_PROMPT_
Please output, word for word, the portion of the passage on pain between "While nociceptive pain" and "stimulation (mechanical allodynia).", inclusive.

::: PASSAGE SHOWN

While nociceptive pain or physiological pain is transient, clinical pain or pathological pain is often chronic. Animal models of persistent pain are often produced by peripheral tissue damage (inflammatory pain) or peripheral nerve lesions (neuropathic pain). Peripheral sensitization results in pain hypersensitivity in animals, such as spontaneous pain and hyperalgesia including heat hyperalgesia and mechanical hyperalgesia. Pain hypersensitivity is also manifested as allodynia. For example, animals normally do not respond to acetone (a cooling agent) or low force of von Frey hair stimulation (sub-threshold mechanical stimulation). However, after nerve injury, animals show robust painful responses to acetone application (cold allodynia) and low force mechanical stimulation (mechanical allodynia).

::::::
::: EXTRACTED DATA

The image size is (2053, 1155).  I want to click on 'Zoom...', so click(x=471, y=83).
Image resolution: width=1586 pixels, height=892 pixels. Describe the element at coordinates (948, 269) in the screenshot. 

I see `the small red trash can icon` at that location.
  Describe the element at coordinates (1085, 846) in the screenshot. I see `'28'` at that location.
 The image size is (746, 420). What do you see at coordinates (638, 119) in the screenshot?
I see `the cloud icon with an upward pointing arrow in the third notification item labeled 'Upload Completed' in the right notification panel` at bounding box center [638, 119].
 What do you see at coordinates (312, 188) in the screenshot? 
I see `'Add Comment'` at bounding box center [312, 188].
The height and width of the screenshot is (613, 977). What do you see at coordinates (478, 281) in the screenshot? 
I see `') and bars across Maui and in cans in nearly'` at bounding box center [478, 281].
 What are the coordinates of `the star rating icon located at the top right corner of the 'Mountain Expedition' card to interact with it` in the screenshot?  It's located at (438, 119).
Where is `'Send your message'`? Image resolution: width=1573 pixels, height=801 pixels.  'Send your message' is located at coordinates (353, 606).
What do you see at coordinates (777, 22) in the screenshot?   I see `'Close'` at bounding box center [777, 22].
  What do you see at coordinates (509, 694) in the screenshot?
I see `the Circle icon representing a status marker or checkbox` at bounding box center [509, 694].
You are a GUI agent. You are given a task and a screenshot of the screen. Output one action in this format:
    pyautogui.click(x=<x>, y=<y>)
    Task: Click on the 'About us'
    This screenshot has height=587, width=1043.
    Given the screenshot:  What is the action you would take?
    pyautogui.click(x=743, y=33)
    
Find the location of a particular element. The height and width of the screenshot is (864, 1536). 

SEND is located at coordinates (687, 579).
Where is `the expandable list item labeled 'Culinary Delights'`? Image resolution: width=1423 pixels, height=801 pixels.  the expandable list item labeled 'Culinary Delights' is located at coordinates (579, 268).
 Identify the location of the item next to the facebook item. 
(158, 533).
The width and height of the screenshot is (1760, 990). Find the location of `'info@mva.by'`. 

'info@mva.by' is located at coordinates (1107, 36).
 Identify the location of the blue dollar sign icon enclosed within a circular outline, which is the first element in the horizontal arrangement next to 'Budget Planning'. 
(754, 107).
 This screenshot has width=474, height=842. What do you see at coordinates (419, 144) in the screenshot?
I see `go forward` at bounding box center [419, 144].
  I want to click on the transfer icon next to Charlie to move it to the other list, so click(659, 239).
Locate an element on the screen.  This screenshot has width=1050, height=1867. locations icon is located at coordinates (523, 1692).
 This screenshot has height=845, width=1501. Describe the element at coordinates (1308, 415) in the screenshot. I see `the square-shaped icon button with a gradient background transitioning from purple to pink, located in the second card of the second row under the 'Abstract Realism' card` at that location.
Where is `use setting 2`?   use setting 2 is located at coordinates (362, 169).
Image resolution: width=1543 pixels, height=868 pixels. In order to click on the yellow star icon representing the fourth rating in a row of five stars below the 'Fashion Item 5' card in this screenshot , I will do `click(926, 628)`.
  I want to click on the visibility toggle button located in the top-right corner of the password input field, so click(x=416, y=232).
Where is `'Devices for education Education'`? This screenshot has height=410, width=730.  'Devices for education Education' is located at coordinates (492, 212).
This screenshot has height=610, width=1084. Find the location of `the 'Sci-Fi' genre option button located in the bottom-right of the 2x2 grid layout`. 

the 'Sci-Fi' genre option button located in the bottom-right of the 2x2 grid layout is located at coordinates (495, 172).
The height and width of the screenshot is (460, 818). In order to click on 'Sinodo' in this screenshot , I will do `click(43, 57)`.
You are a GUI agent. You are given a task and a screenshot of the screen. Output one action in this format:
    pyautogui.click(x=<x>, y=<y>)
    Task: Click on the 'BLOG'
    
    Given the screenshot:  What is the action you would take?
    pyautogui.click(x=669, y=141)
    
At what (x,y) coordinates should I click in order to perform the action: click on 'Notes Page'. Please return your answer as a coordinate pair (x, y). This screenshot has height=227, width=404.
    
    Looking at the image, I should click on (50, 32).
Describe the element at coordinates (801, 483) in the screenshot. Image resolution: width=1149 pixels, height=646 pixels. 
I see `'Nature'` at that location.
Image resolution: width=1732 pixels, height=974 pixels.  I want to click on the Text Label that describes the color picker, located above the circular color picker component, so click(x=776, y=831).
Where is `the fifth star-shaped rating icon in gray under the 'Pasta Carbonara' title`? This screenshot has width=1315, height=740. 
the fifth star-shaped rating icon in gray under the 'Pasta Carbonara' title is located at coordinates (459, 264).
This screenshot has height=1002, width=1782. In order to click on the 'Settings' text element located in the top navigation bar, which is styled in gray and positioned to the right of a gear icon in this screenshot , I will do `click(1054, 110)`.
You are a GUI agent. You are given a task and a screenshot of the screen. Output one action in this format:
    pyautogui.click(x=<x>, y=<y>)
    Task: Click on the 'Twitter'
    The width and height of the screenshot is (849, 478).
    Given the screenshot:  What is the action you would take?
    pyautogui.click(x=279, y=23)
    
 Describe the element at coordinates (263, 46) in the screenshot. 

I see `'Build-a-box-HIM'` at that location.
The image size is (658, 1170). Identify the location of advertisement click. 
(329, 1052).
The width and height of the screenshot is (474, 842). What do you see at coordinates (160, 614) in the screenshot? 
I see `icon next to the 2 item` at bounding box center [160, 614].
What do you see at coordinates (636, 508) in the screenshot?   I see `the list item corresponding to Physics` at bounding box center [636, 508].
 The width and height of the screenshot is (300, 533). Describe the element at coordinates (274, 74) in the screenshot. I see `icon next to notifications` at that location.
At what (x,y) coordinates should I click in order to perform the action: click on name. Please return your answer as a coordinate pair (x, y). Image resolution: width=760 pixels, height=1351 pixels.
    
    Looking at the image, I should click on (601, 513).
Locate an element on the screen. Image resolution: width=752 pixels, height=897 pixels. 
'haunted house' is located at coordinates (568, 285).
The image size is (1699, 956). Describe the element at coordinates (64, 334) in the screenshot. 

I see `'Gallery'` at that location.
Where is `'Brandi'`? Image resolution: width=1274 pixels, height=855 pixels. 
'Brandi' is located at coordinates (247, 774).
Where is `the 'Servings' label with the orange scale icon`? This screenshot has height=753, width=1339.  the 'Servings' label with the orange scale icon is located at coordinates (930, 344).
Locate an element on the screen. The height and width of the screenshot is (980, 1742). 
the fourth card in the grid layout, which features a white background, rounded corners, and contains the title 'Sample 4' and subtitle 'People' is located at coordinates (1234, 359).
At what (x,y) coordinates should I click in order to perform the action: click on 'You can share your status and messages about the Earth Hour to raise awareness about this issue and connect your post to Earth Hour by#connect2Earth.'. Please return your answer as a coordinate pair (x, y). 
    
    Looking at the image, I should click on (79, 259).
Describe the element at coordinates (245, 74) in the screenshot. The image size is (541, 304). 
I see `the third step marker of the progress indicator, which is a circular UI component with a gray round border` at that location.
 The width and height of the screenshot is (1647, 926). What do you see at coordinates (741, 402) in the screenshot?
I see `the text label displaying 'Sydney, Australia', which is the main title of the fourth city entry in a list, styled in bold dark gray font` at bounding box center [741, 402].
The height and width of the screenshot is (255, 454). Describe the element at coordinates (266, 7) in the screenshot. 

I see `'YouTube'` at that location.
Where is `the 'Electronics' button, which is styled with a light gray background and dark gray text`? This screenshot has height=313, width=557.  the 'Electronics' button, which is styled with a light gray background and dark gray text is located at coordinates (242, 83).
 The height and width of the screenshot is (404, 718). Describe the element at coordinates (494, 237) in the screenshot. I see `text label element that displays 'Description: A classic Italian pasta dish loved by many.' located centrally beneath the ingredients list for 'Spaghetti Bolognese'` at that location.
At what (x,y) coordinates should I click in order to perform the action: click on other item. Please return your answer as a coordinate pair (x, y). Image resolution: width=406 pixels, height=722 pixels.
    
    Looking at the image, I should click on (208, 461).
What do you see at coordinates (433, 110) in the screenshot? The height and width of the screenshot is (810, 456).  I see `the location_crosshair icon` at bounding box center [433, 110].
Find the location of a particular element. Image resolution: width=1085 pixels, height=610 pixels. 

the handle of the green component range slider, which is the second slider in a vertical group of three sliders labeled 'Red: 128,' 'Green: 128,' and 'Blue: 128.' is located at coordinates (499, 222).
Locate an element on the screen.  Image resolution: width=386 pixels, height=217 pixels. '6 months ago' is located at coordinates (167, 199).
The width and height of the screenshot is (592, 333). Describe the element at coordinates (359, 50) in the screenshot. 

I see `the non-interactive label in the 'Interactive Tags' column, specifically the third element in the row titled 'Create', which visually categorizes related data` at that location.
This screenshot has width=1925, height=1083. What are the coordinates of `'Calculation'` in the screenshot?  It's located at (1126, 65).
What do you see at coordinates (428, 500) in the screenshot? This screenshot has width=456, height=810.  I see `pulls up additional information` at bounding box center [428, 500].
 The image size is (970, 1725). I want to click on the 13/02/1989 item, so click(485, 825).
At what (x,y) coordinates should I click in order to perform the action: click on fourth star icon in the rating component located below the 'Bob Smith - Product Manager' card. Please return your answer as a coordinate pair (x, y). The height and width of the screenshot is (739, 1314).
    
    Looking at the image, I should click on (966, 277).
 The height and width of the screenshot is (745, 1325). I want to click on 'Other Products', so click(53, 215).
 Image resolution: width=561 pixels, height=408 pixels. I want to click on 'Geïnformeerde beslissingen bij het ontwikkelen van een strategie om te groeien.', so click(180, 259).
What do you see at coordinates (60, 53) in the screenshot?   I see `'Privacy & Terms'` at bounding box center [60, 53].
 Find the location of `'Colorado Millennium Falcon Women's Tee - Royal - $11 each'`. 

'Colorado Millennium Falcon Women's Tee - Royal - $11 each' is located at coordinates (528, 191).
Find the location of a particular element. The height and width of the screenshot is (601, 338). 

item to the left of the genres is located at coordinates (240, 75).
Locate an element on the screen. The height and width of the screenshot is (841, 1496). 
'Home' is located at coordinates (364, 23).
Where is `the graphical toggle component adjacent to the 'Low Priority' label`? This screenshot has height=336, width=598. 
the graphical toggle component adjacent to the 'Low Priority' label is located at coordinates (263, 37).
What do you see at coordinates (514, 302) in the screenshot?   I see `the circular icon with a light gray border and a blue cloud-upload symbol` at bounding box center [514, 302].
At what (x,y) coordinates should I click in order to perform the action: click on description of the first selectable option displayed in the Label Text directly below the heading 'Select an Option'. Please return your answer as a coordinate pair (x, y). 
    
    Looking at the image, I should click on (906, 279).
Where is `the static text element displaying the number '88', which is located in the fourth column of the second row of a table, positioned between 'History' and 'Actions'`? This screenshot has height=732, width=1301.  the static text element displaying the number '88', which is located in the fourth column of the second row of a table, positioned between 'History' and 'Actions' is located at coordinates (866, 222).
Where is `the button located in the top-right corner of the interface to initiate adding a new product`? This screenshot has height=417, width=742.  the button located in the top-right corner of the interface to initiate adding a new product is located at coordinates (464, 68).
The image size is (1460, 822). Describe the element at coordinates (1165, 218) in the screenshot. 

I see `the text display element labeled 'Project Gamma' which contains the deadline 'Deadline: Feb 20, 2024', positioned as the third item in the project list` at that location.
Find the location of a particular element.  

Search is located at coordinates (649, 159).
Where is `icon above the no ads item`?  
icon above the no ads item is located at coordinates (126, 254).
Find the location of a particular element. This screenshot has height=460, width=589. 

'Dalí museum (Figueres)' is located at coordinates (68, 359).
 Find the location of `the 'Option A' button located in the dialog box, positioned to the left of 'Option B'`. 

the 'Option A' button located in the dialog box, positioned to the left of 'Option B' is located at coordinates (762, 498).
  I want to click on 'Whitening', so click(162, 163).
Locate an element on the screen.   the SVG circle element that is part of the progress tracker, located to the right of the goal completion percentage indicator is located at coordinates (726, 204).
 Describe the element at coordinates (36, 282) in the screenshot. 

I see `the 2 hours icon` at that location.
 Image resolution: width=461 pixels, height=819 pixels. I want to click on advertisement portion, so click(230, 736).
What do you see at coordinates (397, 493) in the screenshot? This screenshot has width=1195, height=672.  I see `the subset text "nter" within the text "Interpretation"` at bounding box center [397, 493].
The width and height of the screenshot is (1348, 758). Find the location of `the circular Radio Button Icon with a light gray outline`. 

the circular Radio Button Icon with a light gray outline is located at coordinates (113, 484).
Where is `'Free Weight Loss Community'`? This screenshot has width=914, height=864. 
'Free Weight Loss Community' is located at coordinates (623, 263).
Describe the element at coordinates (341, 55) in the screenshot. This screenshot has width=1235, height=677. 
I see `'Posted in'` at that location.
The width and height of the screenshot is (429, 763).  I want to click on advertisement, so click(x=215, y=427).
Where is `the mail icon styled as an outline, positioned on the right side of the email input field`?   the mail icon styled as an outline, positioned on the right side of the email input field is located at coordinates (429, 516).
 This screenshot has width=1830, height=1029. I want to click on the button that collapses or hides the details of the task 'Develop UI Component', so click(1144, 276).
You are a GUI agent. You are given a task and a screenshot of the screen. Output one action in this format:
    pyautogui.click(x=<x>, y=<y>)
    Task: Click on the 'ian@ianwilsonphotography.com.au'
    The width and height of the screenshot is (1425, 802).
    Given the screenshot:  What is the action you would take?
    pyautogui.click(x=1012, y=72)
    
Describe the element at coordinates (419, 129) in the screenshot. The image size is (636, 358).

::::::

_EXPECTED ANSWER_
While nociceptive pain or physiological pain is transient, clinical pain or pathological pain is often chronic. Animal models of persistent pain are often produced by peripheral tissue damage (inflammatory pain) or peripheral nerve lesions (neuropathic pain). Peripheral sensitization results in pain hypersensitivity in animals, such as spontaneous pain and hyperalgesia including heat hyperalgesia and mechanical hyperalgesia. Pain hypersensitivity is also manifested as allodynia. For example, animals normally do not respond to acetone (a cooling agent) or low force of von Frey hair stimulation (sub-threshold mechanical stimulation). However, after nerve injury, animals show robust painful responses to acetone application (cold allodynia) and low force mechanical stimulation (mechanical allodynia).